Rewrite the data starting at the line with "Given: Select 否" and ending with the last line, putting "visa" in place of "document" and changing nothing else. Leave the pictures out.

-- START OF Supplied data --

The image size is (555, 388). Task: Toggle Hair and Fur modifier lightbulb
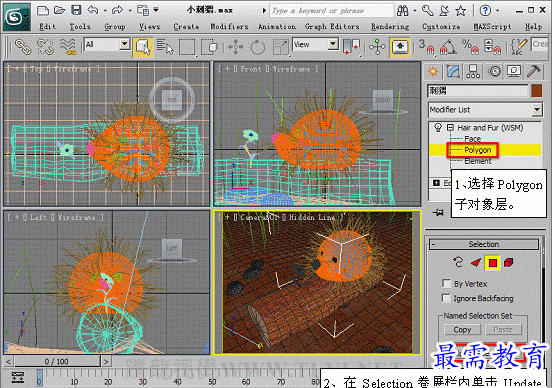(438, 127)
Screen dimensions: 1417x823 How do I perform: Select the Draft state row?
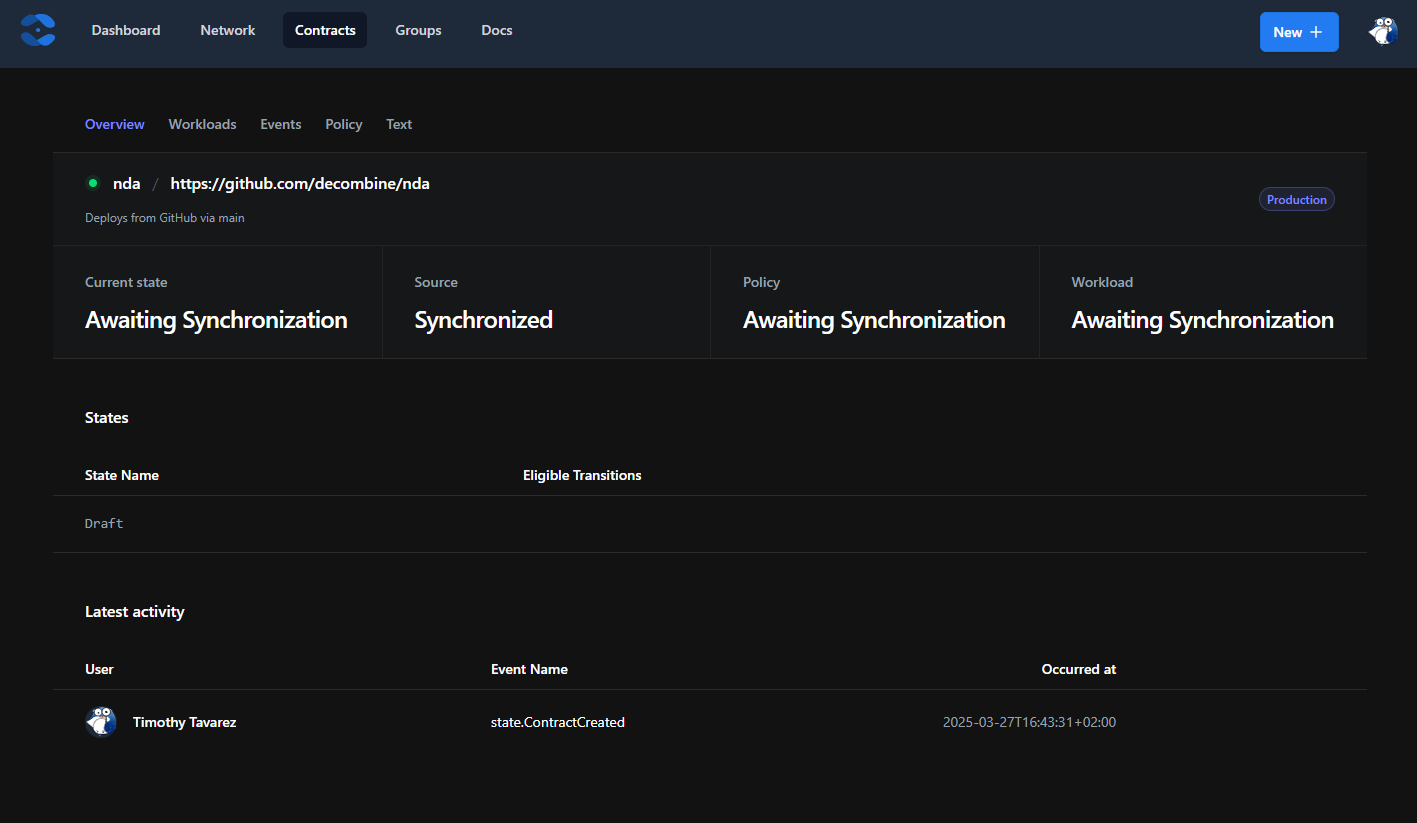(x=103, y=523)
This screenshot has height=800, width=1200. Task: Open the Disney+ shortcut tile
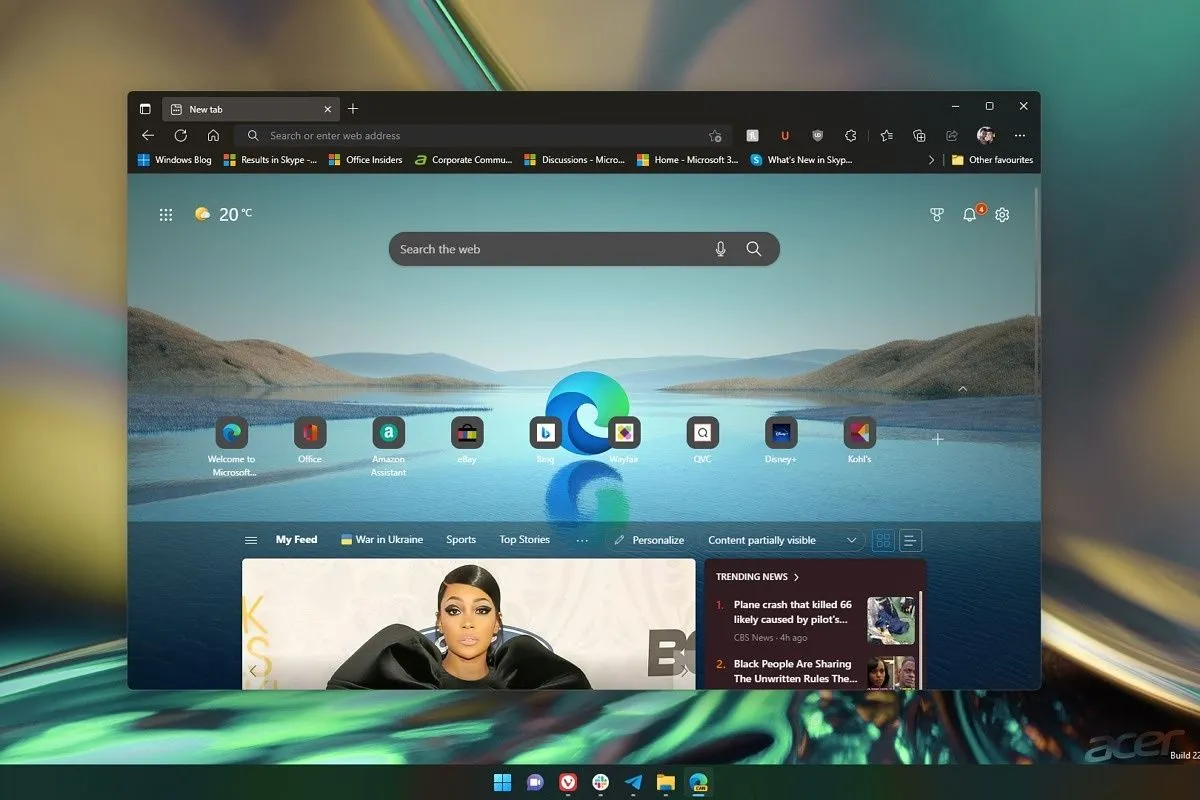click(x=780, y=433)
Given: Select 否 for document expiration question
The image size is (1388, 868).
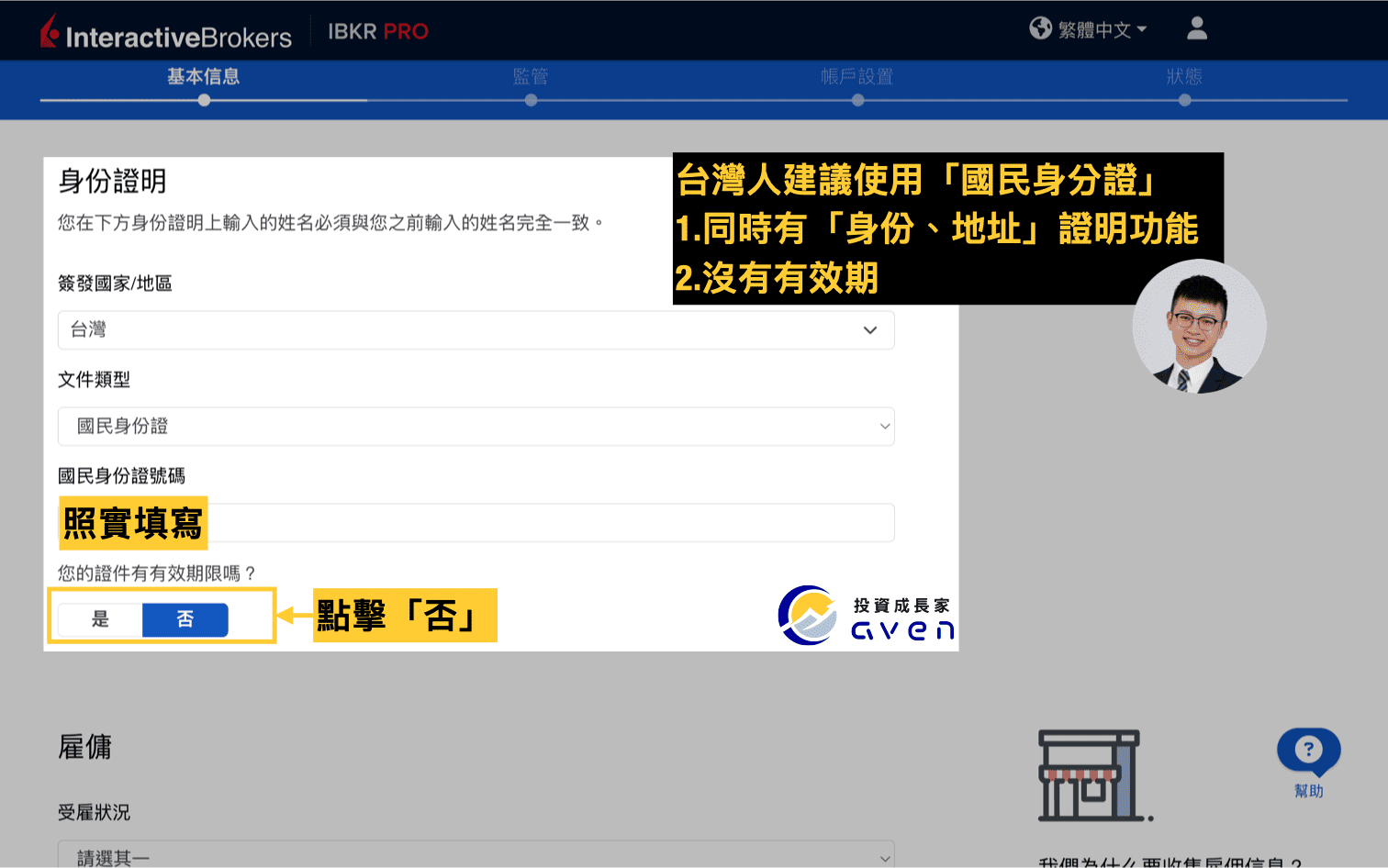Looking at the screenshot, I should (185, 619).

-- END OF Supplied data --

Reply to the exercise -
Given: Select 否 for visa expiration question
The image size is (1388, 868).
Looking at the screenshot, I should (185, 619).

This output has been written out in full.